The main thing “One Way Out” left me with was absolute dread. Kino is a charismatic, intelligent leader who cares about his men deep down. I’ve grown to love this character, thanks in no small part to Andy Serkis’ marvelous performance. Now, I remain in abject terror at the prospect of him being stuck in the prison on Narkina 5. And Kino spoke over the intercom, identified himself, and instructed the men to escape. When the Empire ultimately investigates what happened to this prison, Kino is either going to die a horrible death or get tortured for information. I suspect the latter; what a way for the Empire to learn that they DID, in fact, have Andor in custody. I don’t want to go on about this character too much, but I will say that Kino’s speech over the prison’s intercom is epic. Kino’s entire arc has been masterfully handled, and I’ll be sorry if his story ends here.

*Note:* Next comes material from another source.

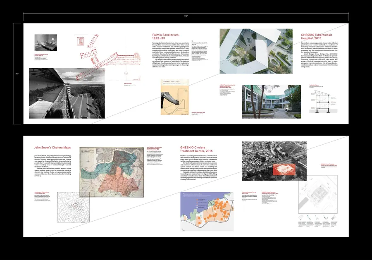The image size is (372, 260).
Task: Click the width dimension label above the panel
Action: coord(186,15)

Then, we have Mon Mothma’s ever-precarious situation. I have a feeling she will arrange the meeting in exchange for Davo’s services, which I am dreading. Her own traditional Chandrilan marriage has made her miserable, and it’s difficult to imagine Mon choosing to put her only child in the same position. Would Perrin go through with this process and approve the match? He’s more into their home’s traditions than Mon, but he’s seemingly closer to Leda and lets her “do whatever (I) want.” I somehow doubt this willful child will agree to a marriage with a stranger; furthermore, she’s not at all mature enough. With the way Davo kept steering Mon to say things verbatim, I initially wondered if he was recording her or trying to set her up. Clearly, I misread the signals here.

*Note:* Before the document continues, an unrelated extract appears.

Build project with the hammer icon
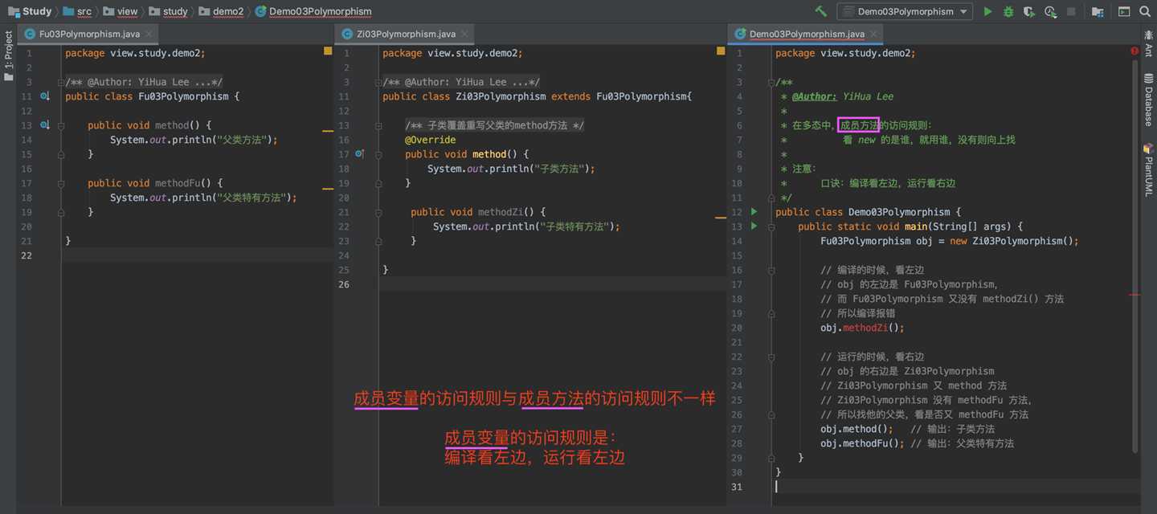1157x514 pixels. [x=820, y=11]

I find it interesting that Lonnie, Luthen’s Imperial contact, seems more concerned about the Rebels than he does. He warns Luthen about the trap and the danger Creeger’s men would be in, but the man remains unphased. This leads to one of the surprising highlights of “One Way Out”: Luthen’s monologue about what he’s given up for the Rebellion. I’m not going to quote everything he says here, but this is a fantastic scene. The dialogue about how alone and antisocial he’s become is incredible, let alone Skarsgård’s magnificent presence and delivery. The cast of Andor always delivers.
“One Way Out” is epic from start to finish. The dialogue is smart and efficient, the acting is magnificent as always, and Nicholas Brittel’s original score absolutely pops, especially this week’s unique theme. I honestly don’t have any technical critiques of this episode. The highlights are Kino Loy’s speech and, later, Luthen’s monologue.